### Task details
Your job is to return each record exactly, minus any pictures.

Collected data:
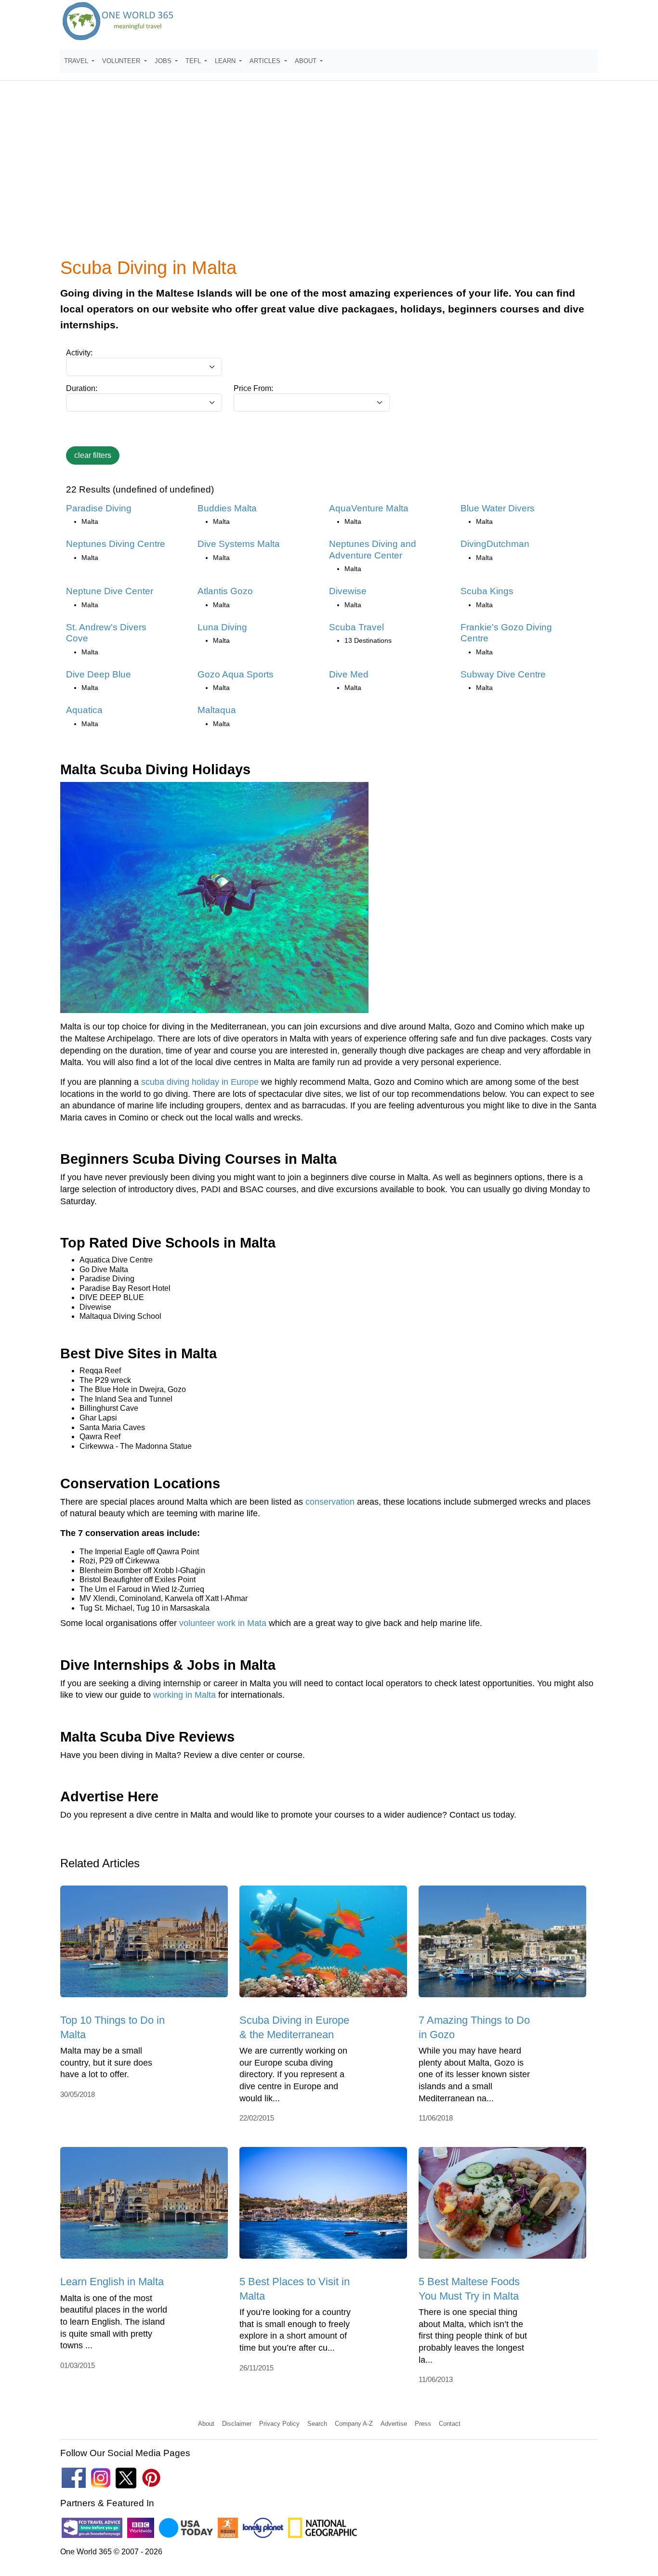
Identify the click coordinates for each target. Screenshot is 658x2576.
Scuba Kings (487, 591)
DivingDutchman (495, 544)
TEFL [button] (194, 61)
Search (317, 2423)
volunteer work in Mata (222, 1623)
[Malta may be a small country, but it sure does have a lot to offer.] (144, 1944)
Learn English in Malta (112, 2282)
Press (423, 2423)
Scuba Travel (356, 627)
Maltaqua (216, 710)
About (206, 2423)
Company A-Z (354, 2423)
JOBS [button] (164, 61)
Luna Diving (222, 627)
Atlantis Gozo (225, 591)
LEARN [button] (226, 61)
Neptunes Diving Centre (115, 544)
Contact (450, 2423)
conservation (330, 1502)
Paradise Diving (99, 508)
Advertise (394, 2423)
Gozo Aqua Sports (235, 674)
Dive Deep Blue (98, 674)
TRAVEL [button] (77, 61)
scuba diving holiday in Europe (200, 1082)
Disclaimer (236, 2423)
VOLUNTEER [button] (122, 61)
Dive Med (348, 674)
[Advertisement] (329, 175)
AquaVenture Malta (368, 508)
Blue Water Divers (498, 508)
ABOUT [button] (306, 61)
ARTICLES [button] (266, 61)
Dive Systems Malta (238, 544)
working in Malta (184, 1695)
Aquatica (84, 710)
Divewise (348, 591)
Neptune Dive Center (109, 591)
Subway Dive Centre (503, 674)
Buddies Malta (227, 508)
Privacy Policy (279, 2423)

### Output
Identify the click coordinates for each target. Screenshot is 658x2576.
Scuba Kings (487, 591)
DivingDutchman (495, 544)
TEFL [button] (194, 61)
Search (317, 2423)
volunteer work in Mata (222, 1623)
[Malta may be a small country, but it sure does have a lot to offer.] (144, 1944)
Learn English in Malta (112, 2282)
Press (423, 2423)
Scuba Travel (356, 627)
Maltaqua (216, 710)
About (206, 2423)
Company A-Z (354, 2423)
JOBS [button] (164, 61)
Luna Diving (222, 627)
Atlantis Gozo (225, 591)
LEARN [button] (226, 61)
Neptunes Diving Centre (115, 544)
Contact (450, 2423)
conservation (330, 1502)
Paradise Diving (99, 508)
Advertise (394, 2423)
Gozo Aqua Sports (235, 674)
Dive Deep Blue (98, 674)
TRAVEL [button] (77, 61)
scuba diving holiday in Europe (200, 1082)
Disclaimer (236, 2423)
VOLUNTEER [button] (122, 61)
Dive Med (348, 674)
[Advertisement] (329, 175)
AquaVenture Malta (368, 508)
Blue Water Divers (498, 508)
ABOUT [button] (306, 61)
ARTICLES [button] (266, 61)
Dive Systems Malta (238, 544)
working in Malta (184, 1695)
Aquatica (84, 710)
Divewise (348, 591)
Neptune Dive Center (109, 591)
Subway Dive Centre (503, 674)
Buddies Malta (227, 508)
Privacy Policy (279, 2423)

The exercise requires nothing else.